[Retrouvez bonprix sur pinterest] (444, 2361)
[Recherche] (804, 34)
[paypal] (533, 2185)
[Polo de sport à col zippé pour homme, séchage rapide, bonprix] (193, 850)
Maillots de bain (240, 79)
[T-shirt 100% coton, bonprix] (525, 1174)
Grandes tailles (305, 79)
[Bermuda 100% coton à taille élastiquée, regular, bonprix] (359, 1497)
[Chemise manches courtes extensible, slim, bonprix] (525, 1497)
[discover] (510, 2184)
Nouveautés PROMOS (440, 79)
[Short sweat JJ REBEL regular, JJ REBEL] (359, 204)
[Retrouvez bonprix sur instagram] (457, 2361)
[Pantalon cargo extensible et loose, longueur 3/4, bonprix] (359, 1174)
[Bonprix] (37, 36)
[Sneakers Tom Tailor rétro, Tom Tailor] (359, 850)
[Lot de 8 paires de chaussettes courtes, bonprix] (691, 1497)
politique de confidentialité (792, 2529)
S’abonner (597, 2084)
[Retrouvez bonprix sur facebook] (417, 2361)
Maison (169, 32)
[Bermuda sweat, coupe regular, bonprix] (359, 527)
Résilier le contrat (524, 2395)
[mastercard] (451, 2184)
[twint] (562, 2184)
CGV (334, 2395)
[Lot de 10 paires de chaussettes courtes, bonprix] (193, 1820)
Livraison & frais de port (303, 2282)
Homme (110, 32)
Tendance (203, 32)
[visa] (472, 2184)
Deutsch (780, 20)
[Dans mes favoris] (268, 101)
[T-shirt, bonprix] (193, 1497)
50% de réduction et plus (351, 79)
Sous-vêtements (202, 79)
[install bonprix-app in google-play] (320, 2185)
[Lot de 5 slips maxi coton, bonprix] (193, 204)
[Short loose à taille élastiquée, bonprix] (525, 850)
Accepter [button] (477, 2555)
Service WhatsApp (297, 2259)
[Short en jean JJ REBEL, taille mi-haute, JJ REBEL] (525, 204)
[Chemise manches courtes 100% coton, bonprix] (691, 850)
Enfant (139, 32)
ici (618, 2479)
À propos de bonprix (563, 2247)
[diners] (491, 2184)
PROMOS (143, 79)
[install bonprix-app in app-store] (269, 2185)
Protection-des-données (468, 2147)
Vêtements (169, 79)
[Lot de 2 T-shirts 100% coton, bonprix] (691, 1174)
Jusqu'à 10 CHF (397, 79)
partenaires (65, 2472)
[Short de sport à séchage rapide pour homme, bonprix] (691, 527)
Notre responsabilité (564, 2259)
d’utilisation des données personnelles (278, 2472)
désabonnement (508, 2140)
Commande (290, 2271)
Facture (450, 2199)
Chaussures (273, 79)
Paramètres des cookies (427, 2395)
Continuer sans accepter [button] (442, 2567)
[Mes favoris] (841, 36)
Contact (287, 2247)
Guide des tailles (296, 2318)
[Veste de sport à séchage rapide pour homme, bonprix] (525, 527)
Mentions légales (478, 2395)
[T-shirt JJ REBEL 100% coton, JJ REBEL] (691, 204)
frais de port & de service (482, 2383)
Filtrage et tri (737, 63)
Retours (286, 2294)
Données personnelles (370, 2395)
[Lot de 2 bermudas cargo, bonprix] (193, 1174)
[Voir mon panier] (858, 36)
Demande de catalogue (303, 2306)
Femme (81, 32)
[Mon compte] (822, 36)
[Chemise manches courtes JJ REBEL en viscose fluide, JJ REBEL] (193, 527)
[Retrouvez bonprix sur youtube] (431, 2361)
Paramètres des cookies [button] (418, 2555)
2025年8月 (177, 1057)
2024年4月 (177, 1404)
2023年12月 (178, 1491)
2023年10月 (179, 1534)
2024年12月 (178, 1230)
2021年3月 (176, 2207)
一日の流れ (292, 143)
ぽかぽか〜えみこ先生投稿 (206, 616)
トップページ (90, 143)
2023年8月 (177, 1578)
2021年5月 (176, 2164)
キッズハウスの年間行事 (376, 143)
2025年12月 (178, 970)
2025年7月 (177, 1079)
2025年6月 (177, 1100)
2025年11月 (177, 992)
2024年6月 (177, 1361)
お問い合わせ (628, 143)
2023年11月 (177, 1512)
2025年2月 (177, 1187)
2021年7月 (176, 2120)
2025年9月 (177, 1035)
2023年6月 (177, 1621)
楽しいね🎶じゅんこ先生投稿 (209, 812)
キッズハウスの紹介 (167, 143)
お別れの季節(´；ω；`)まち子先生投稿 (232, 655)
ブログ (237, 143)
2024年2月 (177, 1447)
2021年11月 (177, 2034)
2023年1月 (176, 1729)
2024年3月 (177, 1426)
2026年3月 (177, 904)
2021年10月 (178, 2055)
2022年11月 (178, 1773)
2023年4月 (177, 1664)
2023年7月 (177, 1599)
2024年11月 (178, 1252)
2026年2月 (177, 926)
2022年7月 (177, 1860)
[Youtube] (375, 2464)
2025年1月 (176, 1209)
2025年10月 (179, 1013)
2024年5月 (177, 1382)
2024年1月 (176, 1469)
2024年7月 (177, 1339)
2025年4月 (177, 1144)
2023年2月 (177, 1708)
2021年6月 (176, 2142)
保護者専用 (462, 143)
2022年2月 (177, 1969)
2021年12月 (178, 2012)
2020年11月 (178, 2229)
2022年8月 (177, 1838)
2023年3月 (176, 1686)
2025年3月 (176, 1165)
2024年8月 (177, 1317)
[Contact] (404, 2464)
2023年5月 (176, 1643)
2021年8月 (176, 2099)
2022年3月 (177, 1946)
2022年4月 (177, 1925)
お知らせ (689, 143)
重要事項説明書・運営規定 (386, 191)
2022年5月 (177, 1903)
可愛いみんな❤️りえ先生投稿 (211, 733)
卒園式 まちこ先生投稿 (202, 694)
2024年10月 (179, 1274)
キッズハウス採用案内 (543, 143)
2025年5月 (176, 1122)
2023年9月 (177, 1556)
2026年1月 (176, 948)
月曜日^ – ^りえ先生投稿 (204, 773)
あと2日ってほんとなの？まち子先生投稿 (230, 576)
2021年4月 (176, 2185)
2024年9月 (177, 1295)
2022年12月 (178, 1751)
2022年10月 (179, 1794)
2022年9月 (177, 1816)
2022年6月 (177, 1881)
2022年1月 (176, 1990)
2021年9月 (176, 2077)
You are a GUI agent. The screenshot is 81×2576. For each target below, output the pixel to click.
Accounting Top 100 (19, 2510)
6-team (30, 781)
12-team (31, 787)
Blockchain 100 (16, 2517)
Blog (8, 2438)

Exercise
Show the lines above that include "chaussettes".

Solution for this task
[Lot de 8 paires de chaussettes courtes, bonprix] (691, 1497)
[Lot de 10 paires de chaussettes courtes, bonprix] (193, 1820)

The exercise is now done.